Source text
***

This page discusses the SHONA tribe of Zimbabwe and the background associated with their art. I have included aspects of creative writings because there will be familiarity to readers in these references, – and Pablo Picasso because he was influenced by African art.

I have enjoyed the discovery of SHONA art, and I hope you enjoy reading this content.


Africa does not have a history of written language; their history is verbal and was passed down as stories told from generation to generation. Archaeological investigations have revealed aspects of the history, with the occasional references of Portuguese explorers/writers until the late 1800’s.

About the 4th century AD a tribe arrived in Zimbabwe (formerly named Rhodesia) and established a residence in an area referred to as Great Zimbabwe (which is where the country name Zimbabwe came from). It grew somewhat over the next 300 to 400 years, used primarily as farmland. The stone buildings of Great Zimbabwe started in the 11th century, and continued for the next 300 years until the14th century. It is not clear who built the stone structures, but they are spread over a large area of more than 1,800 acres.

***

Records shown
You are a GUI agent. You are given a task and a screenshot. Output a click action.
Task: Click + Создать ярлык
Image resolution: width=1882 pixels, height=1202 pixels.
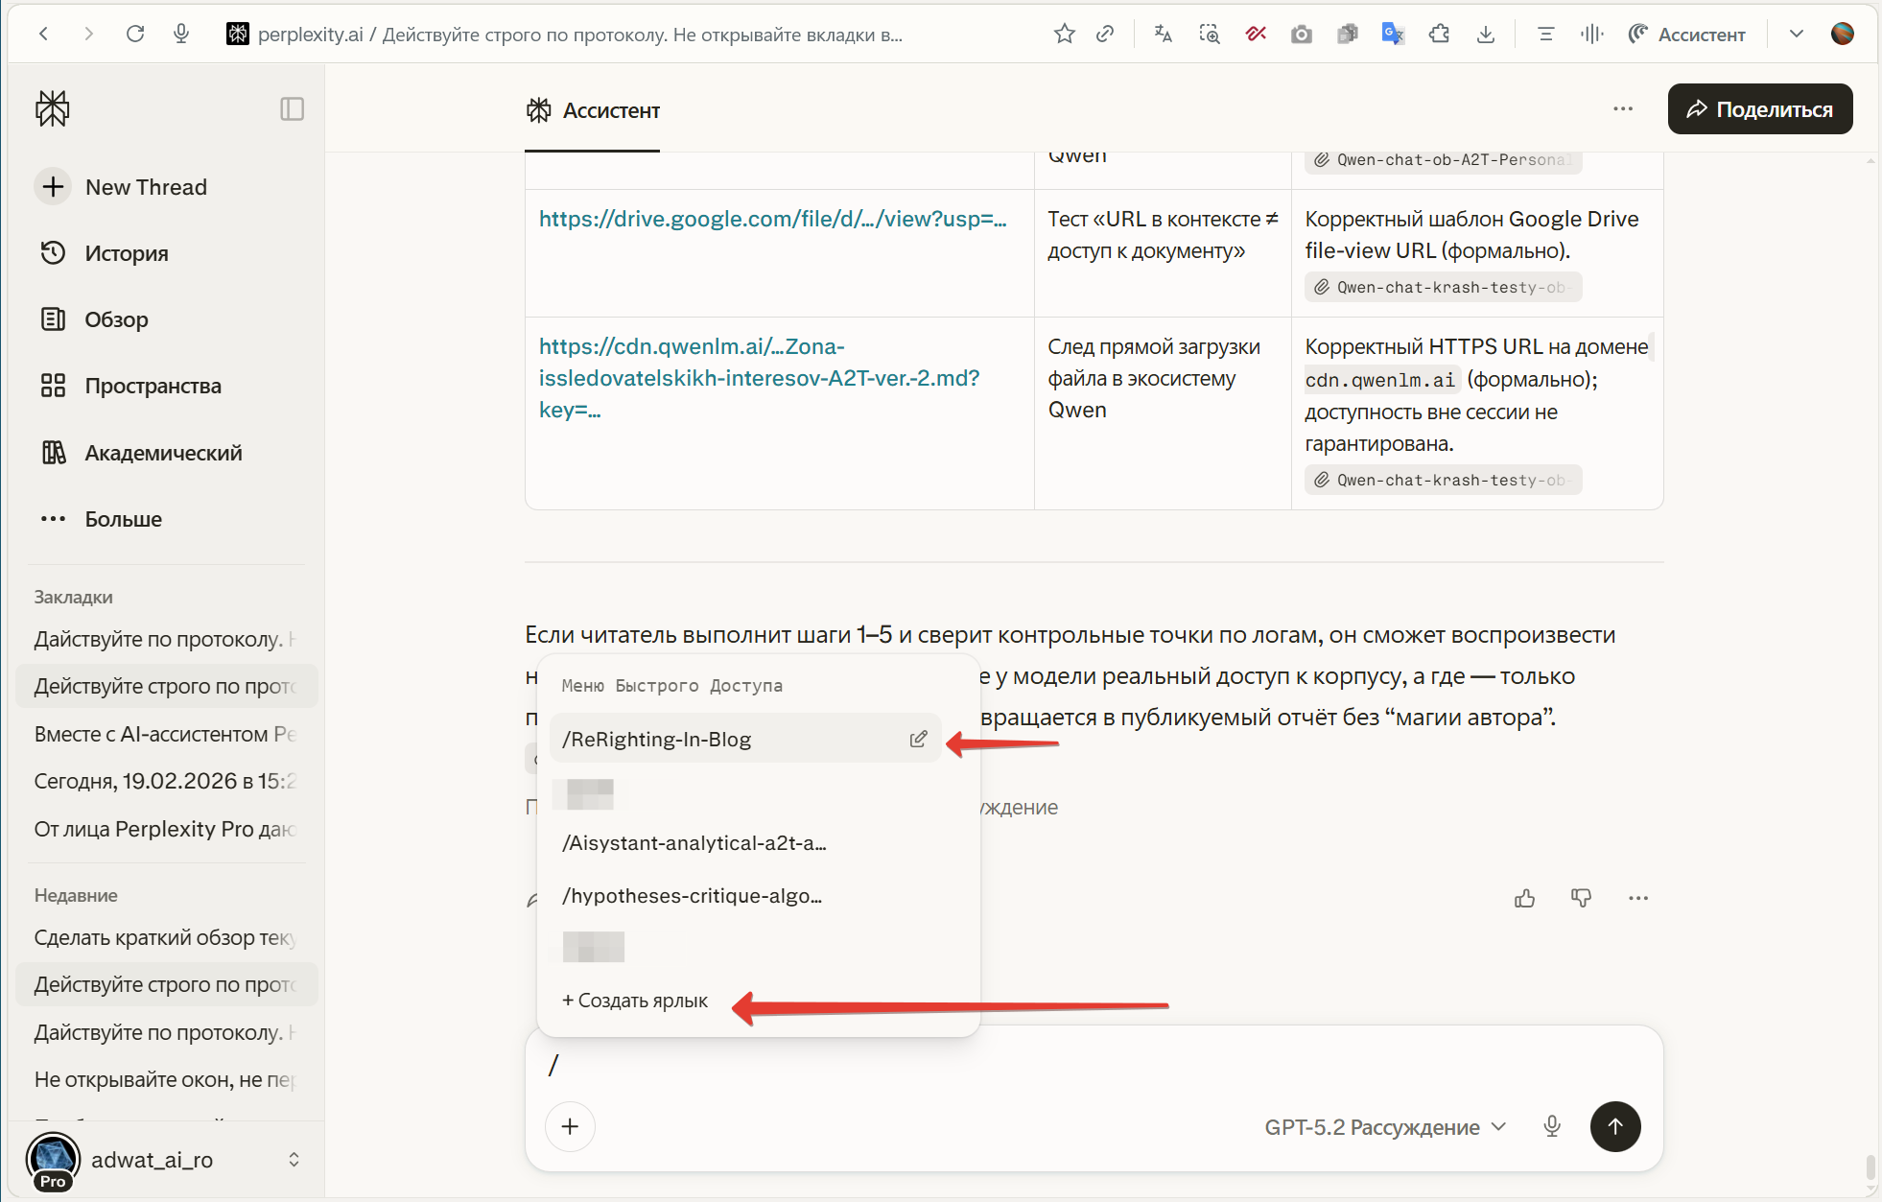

***

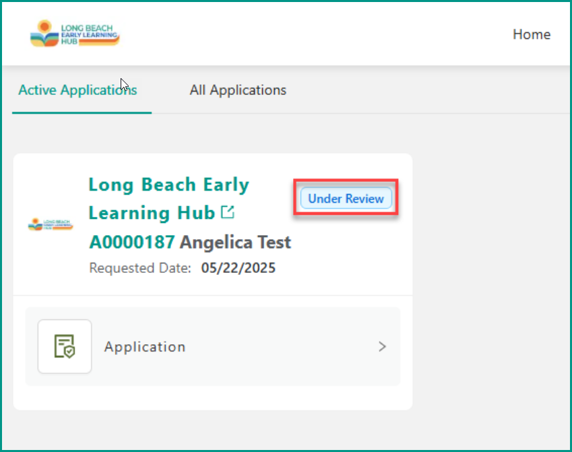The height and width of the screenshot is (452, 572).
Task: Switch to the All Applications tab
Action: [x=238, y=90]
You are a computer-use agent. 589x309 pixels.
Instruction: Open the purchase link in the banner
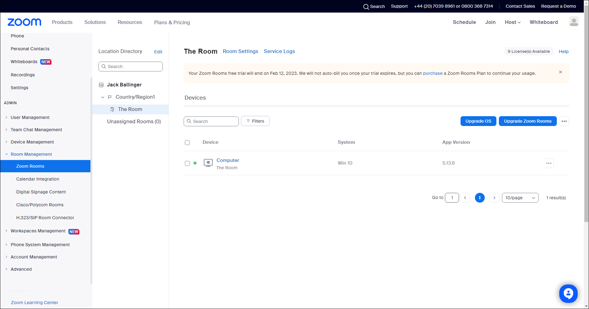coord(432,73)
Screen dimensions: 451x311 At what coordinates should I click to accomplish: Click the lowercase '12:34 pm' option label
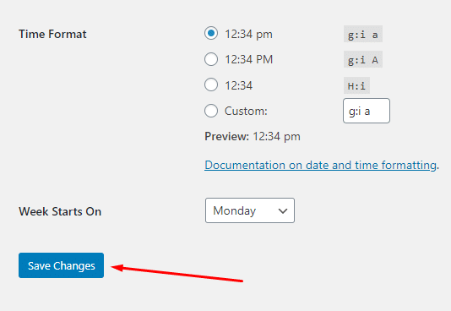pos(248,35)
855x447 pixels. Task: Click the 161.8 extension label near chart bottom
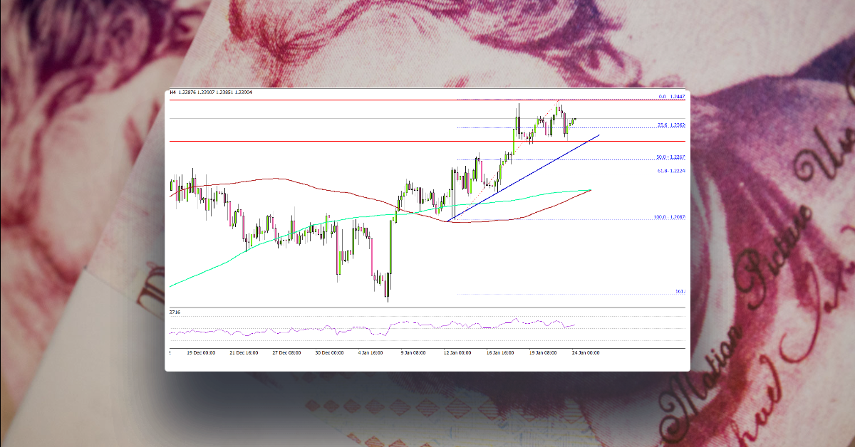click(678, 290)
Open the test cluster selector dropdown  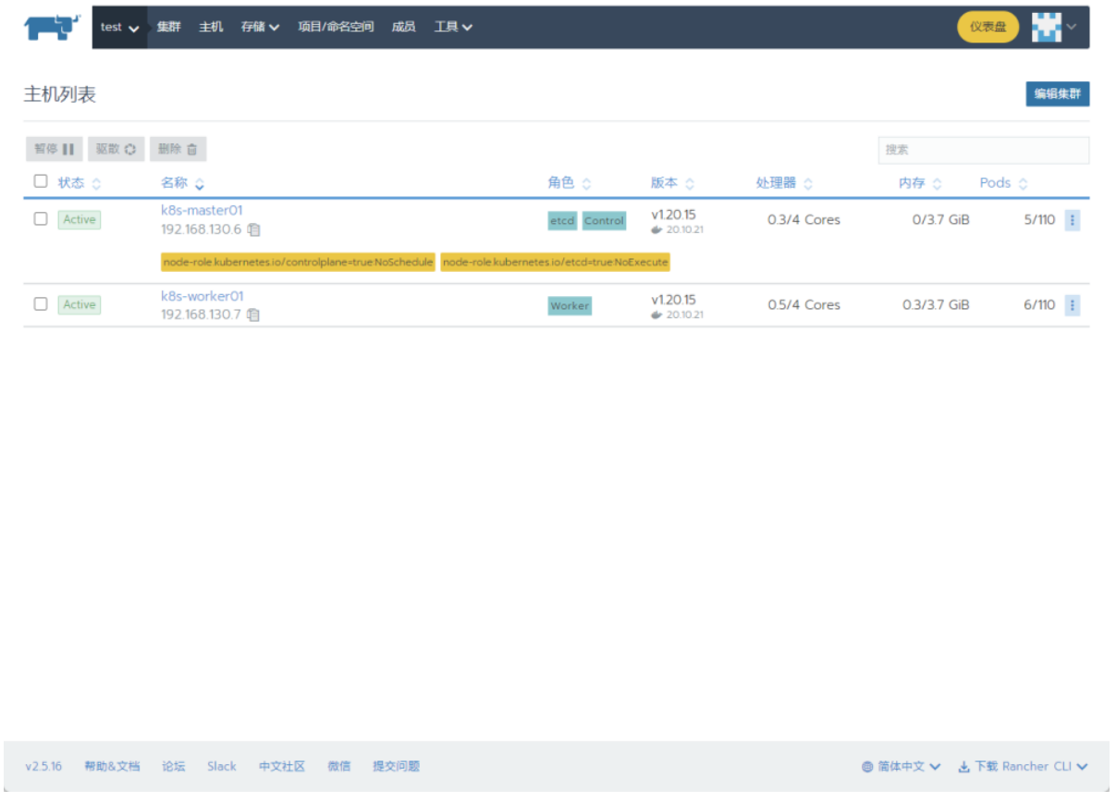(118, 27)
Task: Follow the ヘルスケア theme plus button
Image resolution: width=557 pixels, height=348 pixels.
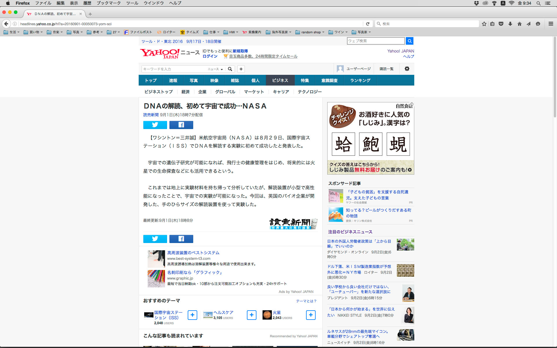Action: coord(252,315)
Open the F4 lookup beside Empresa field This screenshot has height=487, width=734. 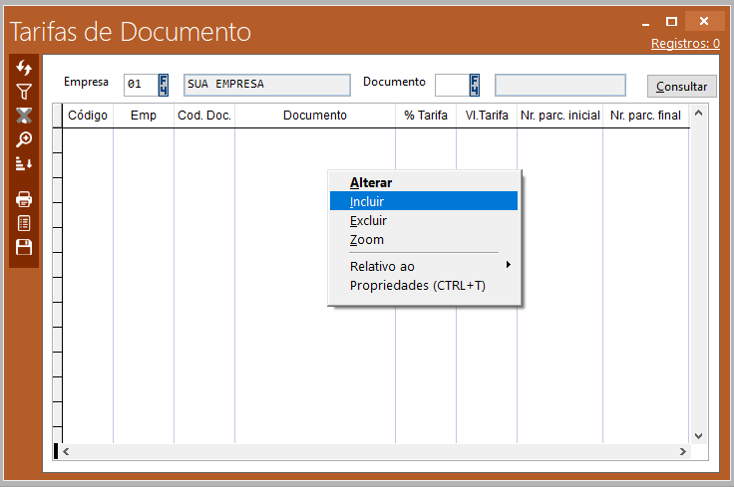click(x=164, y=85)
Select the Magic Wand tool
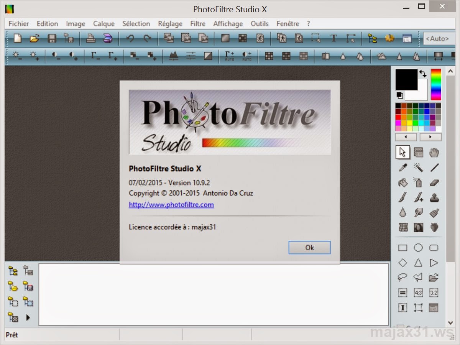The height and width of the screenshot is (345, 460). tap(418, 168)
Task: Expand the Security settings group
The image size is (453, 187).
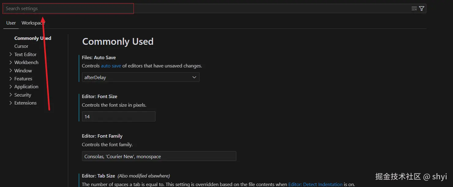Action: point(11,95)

***

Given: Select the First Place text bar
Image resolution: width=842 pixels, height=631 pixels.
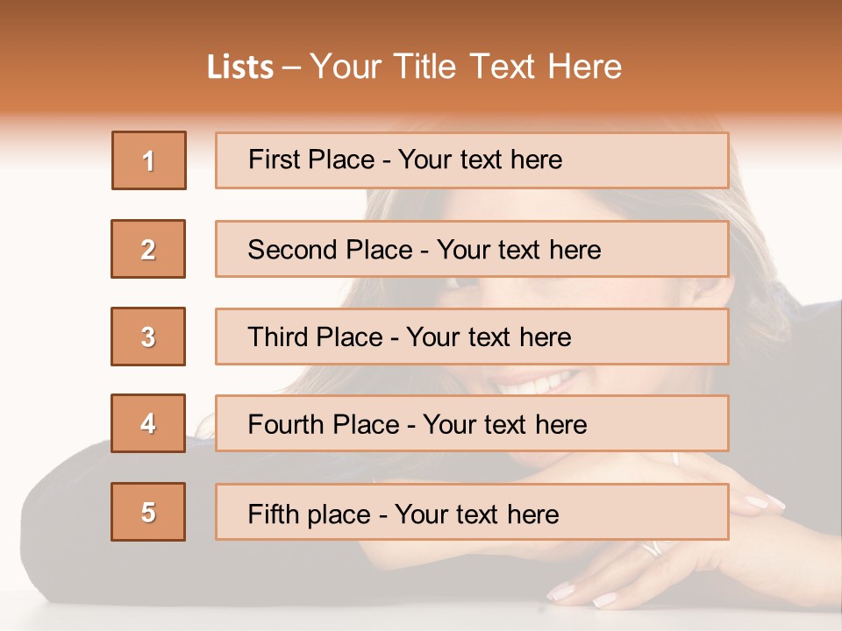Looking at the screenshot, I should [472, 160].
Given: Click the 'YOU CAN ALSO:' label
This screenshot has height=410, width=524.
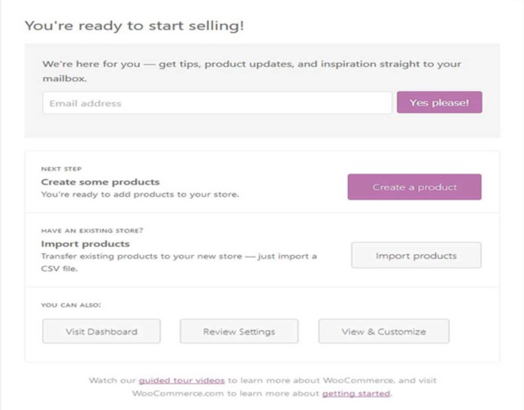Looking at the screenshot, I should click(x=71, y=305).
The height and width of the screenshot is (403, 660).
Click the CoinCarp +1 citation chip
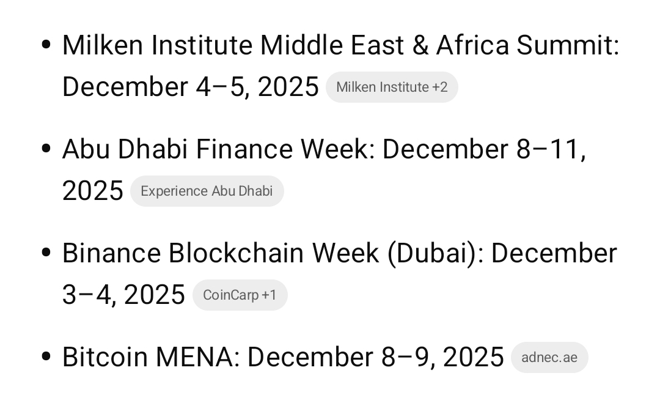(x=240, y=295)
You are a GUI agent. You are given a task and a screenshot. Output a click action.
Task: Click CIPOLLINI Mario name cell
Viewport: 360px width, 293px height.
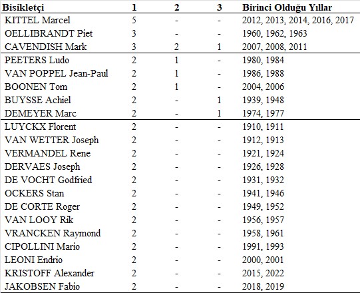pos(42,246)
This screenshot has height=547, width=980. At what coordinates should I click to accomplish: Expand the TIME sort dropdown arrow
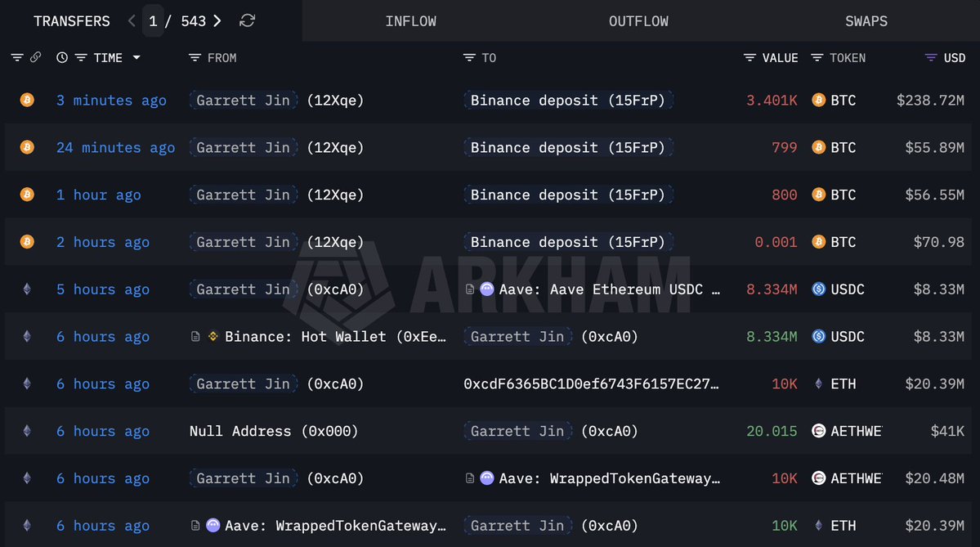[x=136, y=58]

***

Exercise requirements
a - Answer these questions about the text on Shona art:
(i) Why does the page include Pablo Picasso?
(ii) In what century did work on the stone buildings of Great Zimbabwe begin?
(iii) What was Zimbabwe formerly named?
b - Rewrite the records from the line holding "Task: Expand the Security settings group" through the line holding "Action: point(11,95)", inclusive, including the requests. Multiply every coordinate in the answers by 1.1 and round to whole numbers, rounding halves up. Leave out the pictures.
The records that come after the text on Shona art are unrelated to it.

Replies
a -
(i) He was influenced by African art.
(ii) The 11th century.
(iii) Rhodesia.

b -
Task: Expand the Security settings group
The image size is (453, 187).
Action: point(12,105)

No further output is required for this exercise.